Isn’t the issue about how as an industry we get individuals to change their behaviors?
The most powerful force for changing the economics of healthcare is the healthcare consumer. If the consumer changes behavior (even small changes) there are billion dollar impacts in cost. Our research shows that if a plan the size of Aetna is able to improve adherence by 1% they could save $238M! According to the Journal of Occupational and Environmental Medicine (JOEM), 70% of all healthcare expenses are lifestyle related. This is not a new number but it translates to $1.4 trillion in healthcare costs that could be controlled simply by modifying healthcare behaviors.
So if our lifestyles are “killing us” and destroying a system meant to improve our quality/length of life, why are we not talking about that at the national level as THE core issue? How can we as industry professionals develop solutions that support consumers and facilitate the changes they need to make?
I was excited to see in the third Presidential debate that both candidates addressed responsibility being in the hands of the individual. Next steps: Let’s see some discussion on programs and policies that truly look to impact healthcare consumer behaviors.

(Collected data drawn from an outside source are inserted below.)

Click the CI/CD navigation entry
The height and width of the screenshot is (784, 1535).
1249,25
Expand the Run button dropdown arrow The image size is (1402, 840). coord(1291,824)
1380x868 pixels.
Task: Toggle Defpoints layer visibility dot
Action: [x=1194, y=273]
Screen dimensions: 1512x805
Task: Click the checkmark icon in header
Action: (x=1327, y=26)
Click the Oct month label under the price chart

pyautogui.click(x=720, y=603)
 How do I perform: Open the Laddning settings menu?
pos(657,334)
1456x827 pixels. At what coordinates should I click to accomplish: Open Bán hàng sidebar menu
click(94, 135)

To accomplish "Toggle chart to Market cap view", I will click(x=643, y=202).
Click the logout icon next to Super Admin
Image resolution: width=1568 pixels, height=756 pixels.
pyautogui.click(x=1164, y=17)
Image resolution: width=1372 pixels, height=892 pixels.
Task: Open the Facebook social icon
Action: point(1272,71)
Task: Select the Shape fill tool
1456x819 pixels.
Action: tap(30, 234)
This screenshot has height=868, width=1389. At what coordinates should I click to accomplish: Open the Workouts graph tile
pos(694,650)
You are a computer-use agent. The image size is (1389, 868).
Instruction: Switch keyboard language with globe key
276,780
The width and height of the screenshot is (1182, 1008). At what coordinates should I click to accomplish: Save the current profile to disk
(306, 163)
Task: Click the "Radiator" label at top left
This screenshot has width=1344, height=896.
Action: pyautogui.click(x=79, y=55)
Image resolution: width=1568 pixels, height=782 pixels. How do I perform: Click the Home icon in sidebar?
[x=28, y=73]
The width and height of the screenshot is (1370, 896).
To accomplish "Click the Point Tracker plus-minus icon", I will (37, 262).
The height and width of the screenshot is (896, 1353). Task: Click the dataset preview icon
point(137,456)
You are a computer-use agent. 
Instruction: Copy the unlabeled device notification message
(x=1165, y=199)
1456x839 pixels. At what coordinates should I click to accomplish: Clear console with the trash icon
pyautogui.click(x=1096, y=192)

(This is a guest post from Chuck Eberl, VP of Marketing, at Silverlink Communications.)

November 26, 2008 


You wrote: “Isn’t the issue about how as an industry we get individuals to change their behaviors?”
Change behaviors to what? Just improve adherence? Of course you know that all of those adherent people are going to get sick and die one day, and will then demand even more care from the system they know so well and trust in (and the system will oblige them as long as somebody can get billed).When the costs of adherence are added to the care requirements in the final years of life (which keep getting extended!), society will not be ahead.
When you talk about behavior change, you need to realize that behavior is motivated by psychological factors in response to biological needs, and environmental situations. Medicine focuses on biological issues, but we all know that medical solutions do not reduce costs. CDH plans, in spite of the name, focus on engineering environmental cues (e.g. online information, pointing to economical choices, shifting cost burdens), and based on recent research, these are not working as well. Short of across-the-board rationing (not just rationing based on ability to pay!), the final realm of hope may be to directly deal with the psychological patterns that motivate behavior directly.
In 2004 and 2005 a statewide health plan examined claims across 1.2 million member months. Controlling for age, gender and region, the claims associated with ten consumer types defined by health specific cognitive styles were examined. The cognitive styles represent perceptions, attitudes and predispositions that motivate health related behavior. One type, about 15% of their members, consistently generated about $800 more in medical claims per year than the average member. A second type, about 12% of members, consistently generated $200 less than the average member. Comparing the health specific cognitive patterns of these two types, they only dramatically differed across two issues.
Projecting the spending rate and percentage of the first cognitive type to the 210+ million adult population of the U.S., adults with the one high cost cognitive style (controlling for age, gender and region) generate about $25.2 billion more than the average health care consuming adult.
Understand that identifying this one health specific cognitive type is NOT accomplished by asking about behaviors like smoking levels, days of exercise, and adherence patterns, or biological states like obesity, blood pressure, or cholesterol levels.
If you want to talk about changing behavior, we need to get a lot smarter about the psychology behind it first.